━━━━━ Getoonde tekst

De nieuwe invulling van Geldersedam 29-34 met een bijzondere woonvorm (zie paragraaf 3.3.2) draagt bij aan het gemengd karakter van de woonbuurt De Muntel, met inachtneming van de stedenbouwkundige karakteristiek van de buurt.

3.3.2 Nota Wonen

Op 11 september 2012 stelde de gemeenteraad van 's-Hertogenbosch de Nota Wonen 2012 vast. Conform deze nota streeft de gemeente naar een evenwichtige woningmarkt met voldoende, goede, betaalbare en passende woningen, nu en in de toekomst, en naar sterke en leefbare buurten waar mensen zich thuis voelen. In het licht van de economische omstandigheden ten tijde van de vaststelling en de verwachte groei van het inwonertal is de ambitie geformuleerd om de positie van 's-Hertogenbosch als een van de aantrekkelijkste woonsteden te behouden. Tot 2030 moeten nog zo'n 9.800 woningen worden toegevoegd.

De problemen op de woningmarkt ten tijde van de vaststelling van de nota kunnen alleen gezamenlijk worden aangepakt, samen met bouwbedrijven, woningcorporaties, maatschappelijke organisaties en met inwoners en bedrijven uit de stad. Dit is het belangrijkste uitgangspunt van de Nota Wonen 2012. In de nota zijn vier speerpunten geformuleerd: voldoende woningen bouwen, inzetten op betaalbaar wonen, inzetten op passend wonen en het maken van sterke en leefbare buurten. De vier speerpunten zijn vertaald in een aantal concrete doelen, waaronder:

  • een woningproductie van gemiddeld 700 woningen per jaar voor de periode tot 2030, met een bandbreedte van 500 tot 800 woningen per jaar;
  • minimaal 25% woningen in de sociale sector (huur en koop);
  • stimulering van het (collectief) particulier opdrachtgeverschap (C)PO;
  • herintroductie van de starterslening voor bestaande koopwoningen;
  • nieuwbouw, omzetting van bestaande verzorgingsplaatsen en ambulante zorgverlening ten behoeve van de groeiende behoefte aan woonzorgarrangementen voor ouderen en mensen met een beperking;
  • verbetering van de woningkwaliteit in buurten door onder meer renovatie, groot onderhoud en energiebesparende maatregelen.

━━━━━━━━━━
━━━━━ Gegevensdeel

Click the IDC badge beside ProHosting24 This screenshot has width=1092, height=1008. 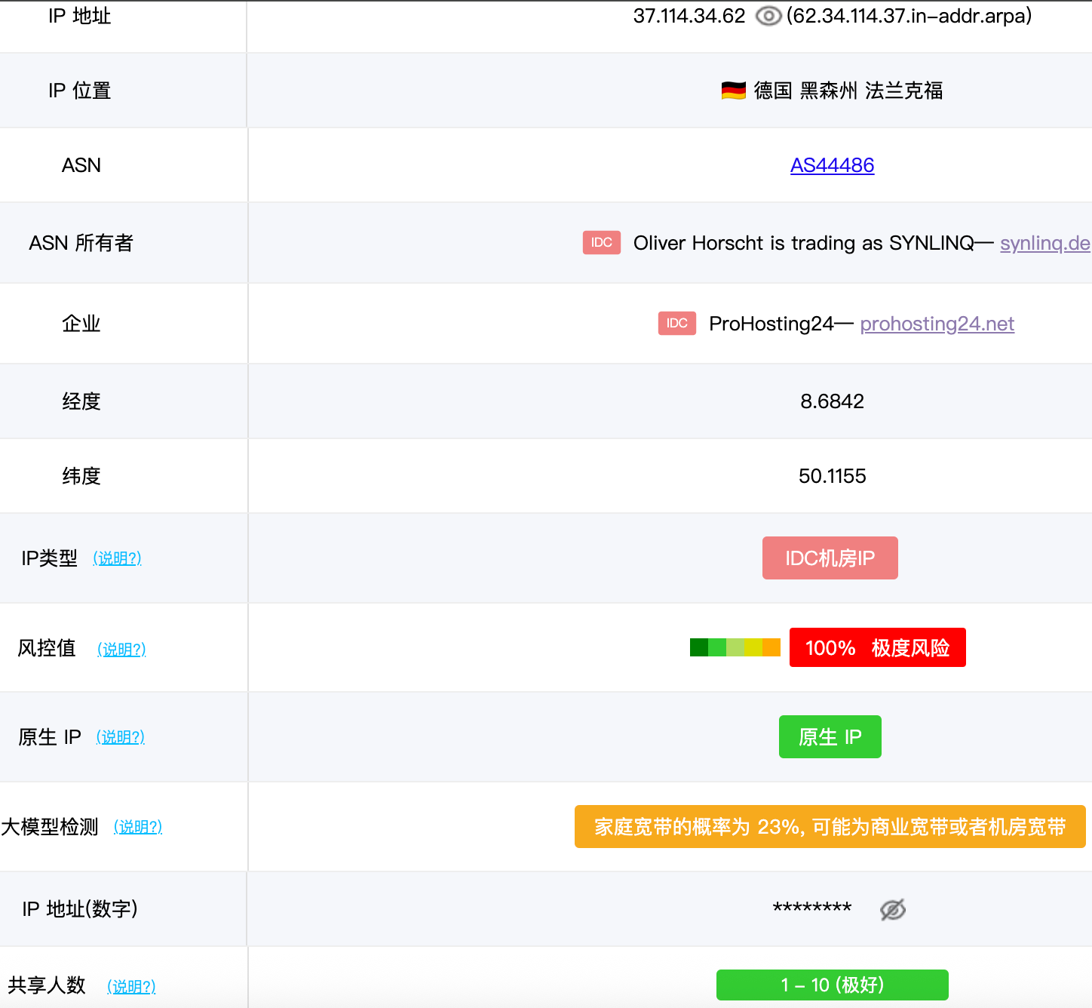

━━━━━━━━━━

**Wat te doen**
• a. Zet de alinea in de tekst over de Nota Wonen die begint met "Op 11 september 2012" om in een beknopte opsomming van de belangrijkste feiten.
• b. Typ in de tekst over de Nota Wonen het stuk van "De nieuwe invulling" tot en met "woningen worden toegevoegd." letterlijk over.

**Overzicht antwoorden**
• a.
- Op 11 september 2012 stelde de gemeenteraad van 's-Hertogenbosch de Nota Wonen 2012 vast.
- De gemeente streeft naar een evenwichtige woningmarkt met voldoende, goede, betaalbare en passende woningen, nu en in de toekomst.
- Daarnaast streeft de gemeente naar sterke en leefbare buurten waar mensen zich thuis voelen.
- Gezien de economische omstandigheden en de verwachte groei van het inwonertal wil de gemeente haar positie als een van de aantrekkelijkste woonsteden behouden.
- Tot 2030 moeten nog ongeveer 9.800 woningen worden toegevoegd.

• b.
De nieuwe invulling van Geldersedam 29-34 met een bijzondere woonvorm (zie paragraaf 3.3.2) draagt bij aan het gemengd karakter van de woonbuurt De Muntel, met inachtneming van de stedenbouwkundige karakteristiek van de buurt.

3.3.2 Nota Wonen

Op 11 september 2012 stelde de gemeenteraad van 's-Hertogenbosch de Nota Wonen 2012 vast. Conform deze nota streeft de gemeente naar een evenwichtige woningmarkt met voldoende, goede, betaalbare en passende woningen, nu en in de toekomst, en naar sterke en leefbare buurten waar mensen zich thuis voelen. In het licht van de economische omstandigheden ten tijde van de vaststelling en de verwachte groei van het inwonertal is de ambitie geformuleerd om de positie van 's-Hertogenbosch als een van de aantrekkelijkste woonsteden te behouden. Tot 2030 moeten nog zo'n 9.800 woningen worden toegevoegd.